In 1982 Abdalqadir as-Sufi held a series of talks in America which were to become the basis of his work, Root Islamic Education.

Ideas

Position on zakat

The political and social work of the Murabitun centres around the restoration of the “fallen pillar” of zakat, which, it is claimed, has been abandoned on several primary counts.

Principally:
 that it must be taken by an emir
 that if it consists of money it must be taken in gold and/or silver
 that it must be disbursed immediately.

As their authority for this position the Murabitun cite a wide range of sources, beginning with the Qur'anic injunction to take zakat, the Prophetic practice of zakat-taking, the well-known position of the Khalif Abu Bakr as-Siddiq, and the established practice among the world Muslim community which was until relatively recently the assessment and collection of zakat by the Leader and his collectors.

This they place in contradistinction to the currently prevailing practices of voluntary self-assessment, donation to the zakat charity of one’s choice, and the placement of zakat donations into interim or even long-term investment funds. This, they argue, destroys the political cohesion of the Muslim community, which is based primarily on the circulation of wealth along divinely revealed lines. They also condemn zakat investment funds as un-Islamic.

Shari‘ah currency

They previously connected their position on zakat with promotion of the Islamic gold dinar and silver dirham, which was developed above all by the scholar Umar Ibrahim Vadillo. Paper money, since actually a promise of payment written on paper, can from the point of view of zakat only be considered in terms of its value as paper, since zakat cannot be discharged by passing on a token of debt owed to a third party. Vadillo has written extensively on the origins of paper money and the Islamic position on money.

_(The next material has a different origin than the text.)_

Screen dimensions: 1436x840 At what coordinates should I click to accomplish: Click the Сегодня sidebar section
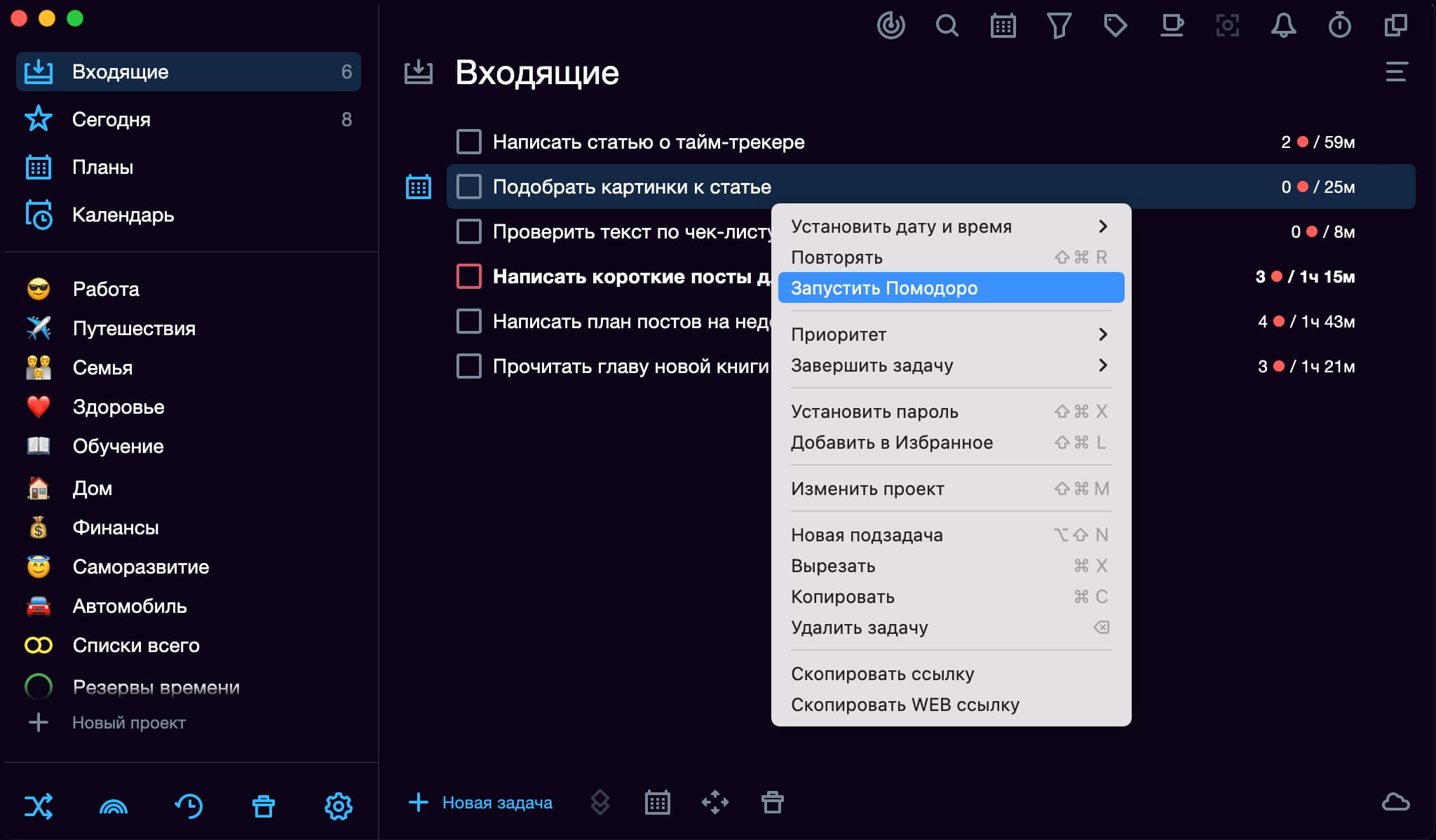[111, 119]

The Murabitun traced the bi-metallic currency back to Muhammad and the first Muslim community; its specific weights and purities were formally recorded by ‘Umar Ibn al-Khattab.

In February 2014, however, Shaykh Dr. Abdalqadir as-Sufi distanced himself from the dinar and dirham movement, saying, "So, I now dis-associate myself from all activity involving the Islamic gold dinar and silver dirham".

Emirate, sultaniyya and caliphate

The Murabitun advocate personal rule as the Islamic and indeed natural form of human governance, taking authority for this position from extensive Qur'anic references.

‘Amal Ahl al-Madinah

Abdalqadir as-Sufi's advocacy of Malik’s school of Madinah is explained at length in his work Root Islamic Education. The Murabitun do not, however, in any way dispute the validity of the other legal schools, nor is adherence to or advocacy of the madhhab of Malik a condition of membership of the Murabitun.

Islamic trading and social welfare

The Murabitun advocate a revival of the forms of trading and social welfare practiced during the first generations of Muslims and for most of the history of Islam, proposing that these are the natural modes of human activity and rejecting the dialectical categorisation of “ancient” or “modern”, a set of opposites whose application to Islam they consider irrelevant and misleading.

These models have been formulated in detail and include awqaf for the funding of social welfare institutions, mosques and other public facilities.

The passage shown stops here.